> _INSTRUCTION_: Please rescale the material starting with the line containing "Image resolution: width=993" and going on through the line containing "will pyautogui.click(x=576, y=367).". Rewrite only those lines in full, requests included, and multiply each coordinate in the answers by 1.4, rounding to whole numbers with halves rounded up.

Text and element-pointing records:
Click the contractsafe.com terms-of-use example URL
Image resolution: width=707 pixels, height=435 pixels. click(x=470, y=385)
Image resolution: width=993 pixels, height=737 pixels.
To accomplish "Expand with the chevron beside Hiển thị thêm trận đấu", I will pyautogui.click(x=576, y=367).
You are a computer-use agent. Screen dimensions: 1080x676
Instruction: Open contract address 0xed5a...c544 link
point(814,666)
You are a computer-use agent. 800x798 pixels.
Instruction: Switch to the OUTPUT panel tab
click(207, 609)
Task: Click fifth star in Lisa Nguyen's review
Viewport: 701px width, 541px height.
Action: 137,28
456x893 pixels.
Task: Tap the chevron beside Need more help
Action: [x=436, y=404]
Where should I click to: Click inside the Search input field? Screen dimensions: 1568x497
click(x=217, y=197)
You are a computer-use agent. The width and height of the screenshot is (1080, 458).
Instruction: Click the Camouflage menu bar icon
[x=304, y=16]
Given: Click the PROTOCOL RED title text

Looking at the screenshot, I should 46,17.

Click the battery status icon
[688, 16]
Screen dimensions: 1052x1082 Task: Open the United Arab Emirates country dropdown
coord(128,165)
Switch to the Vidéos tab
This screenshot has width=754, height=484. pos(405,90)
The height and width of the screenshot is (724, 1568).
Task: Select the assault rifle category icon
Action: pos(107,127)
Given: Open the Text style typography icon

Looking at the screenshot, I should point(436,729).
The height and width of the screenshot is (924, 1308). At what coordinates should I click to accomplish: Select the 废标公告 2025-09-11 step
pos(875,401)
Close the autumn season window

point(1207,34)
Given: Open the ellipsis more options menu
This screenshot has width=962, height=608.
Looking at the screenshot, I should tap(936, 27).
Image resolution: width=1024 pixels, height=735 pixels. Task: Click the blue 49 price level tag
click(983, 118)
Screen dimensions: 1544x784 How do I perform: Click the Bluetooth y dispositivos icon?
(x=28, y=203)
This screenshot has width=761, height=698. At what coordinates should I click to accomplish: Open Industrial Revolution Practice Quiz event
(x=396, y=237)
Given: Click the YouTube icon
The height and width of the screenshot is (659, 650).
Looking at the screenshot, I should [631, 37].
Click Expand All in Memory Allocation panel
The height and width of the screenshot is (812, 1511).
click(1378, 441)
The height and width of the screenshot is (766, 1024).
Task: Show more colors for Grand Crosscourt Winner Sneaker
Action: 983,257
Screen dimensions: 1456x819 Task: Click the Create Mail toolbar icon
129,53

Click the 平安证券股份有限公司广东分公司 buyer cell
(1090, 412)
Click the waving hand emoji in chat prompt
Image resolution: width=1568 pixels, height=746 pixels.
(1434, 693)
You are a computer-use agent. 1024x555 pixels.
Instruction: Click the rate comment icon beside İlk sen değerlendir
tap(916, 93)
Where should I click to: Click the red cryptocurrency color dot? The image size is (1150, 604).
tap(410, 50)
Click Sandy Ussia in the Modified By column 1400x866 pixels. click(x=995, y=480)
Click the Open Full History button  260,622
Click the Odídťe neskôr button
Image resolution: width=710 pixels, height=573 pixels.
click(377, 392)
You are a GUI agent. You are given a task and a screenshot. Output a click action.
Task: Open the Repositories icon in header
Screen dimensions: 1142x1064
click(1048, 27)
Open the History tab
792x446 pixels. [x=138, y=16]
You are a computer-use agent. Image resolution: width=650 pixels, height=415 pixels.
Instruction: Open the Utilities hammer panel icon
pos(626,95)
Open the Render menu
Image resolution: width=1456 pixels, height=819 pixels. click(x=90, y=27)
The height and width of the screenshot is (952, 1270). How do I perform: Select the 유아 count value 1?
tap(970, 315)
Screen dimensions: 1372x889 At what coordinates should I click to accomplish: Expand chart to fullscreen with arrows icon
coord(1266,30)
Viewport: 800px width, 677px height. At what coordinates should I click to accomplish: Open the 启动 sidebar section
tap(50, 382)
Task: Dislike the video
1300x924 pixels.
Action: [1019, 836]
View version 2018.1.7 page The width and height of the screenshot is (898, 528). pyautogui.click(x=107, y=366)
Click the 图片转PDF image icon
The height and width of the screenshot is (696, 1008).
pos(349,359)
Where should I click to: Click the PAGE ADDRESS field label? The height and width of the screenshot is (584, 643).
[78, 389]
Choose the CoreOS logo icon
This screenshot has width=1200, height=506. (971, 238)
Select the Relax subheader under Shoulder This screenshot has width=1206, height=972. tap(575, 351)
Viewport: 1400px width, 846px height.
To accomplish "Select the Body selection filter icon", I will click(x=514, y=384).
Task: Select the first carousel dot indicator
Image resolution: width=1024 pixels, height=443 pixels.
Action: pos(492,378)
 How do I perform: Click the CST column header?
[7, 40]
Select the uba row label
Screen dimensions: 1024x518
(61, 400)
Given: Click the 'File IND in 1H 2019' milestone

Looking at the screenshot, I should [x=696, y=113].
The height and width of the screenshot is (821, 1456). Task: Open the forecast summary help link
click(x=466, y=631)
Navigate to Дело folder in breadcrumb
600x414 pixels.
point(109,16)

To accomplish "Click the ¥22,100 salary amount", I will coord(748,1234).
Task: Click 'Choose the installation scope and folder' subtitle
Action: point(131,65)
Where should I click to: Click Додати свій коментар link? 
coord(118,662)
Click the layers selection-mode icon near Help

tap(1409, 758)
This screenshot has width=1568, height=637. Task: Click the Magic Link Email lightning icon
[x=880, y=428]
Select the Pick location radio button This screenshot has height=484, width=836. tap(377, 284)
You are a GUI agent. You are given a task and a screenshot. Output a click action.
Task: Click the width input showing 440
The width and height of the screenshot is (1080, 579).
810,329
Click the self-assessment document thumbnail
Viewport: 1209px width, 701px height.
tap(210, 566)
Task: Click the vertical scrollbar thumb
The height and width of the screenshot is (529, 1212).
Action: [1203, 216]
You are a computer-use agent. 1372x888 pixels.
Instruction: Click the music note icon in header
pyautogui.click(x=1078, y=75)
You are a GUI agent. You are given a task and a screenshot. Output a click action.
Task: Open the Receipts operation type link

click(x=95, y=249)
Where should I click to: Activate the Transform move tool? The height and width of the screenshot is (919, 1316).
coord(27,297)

> _SOLVED EXERCISE_:
Image resolution: width=993 pixels, height=737 pixels.
To accomplish "Expand with the chevron beside Hiển thị thêm trận đấu", I will pyautogui.click(x=806, y=514).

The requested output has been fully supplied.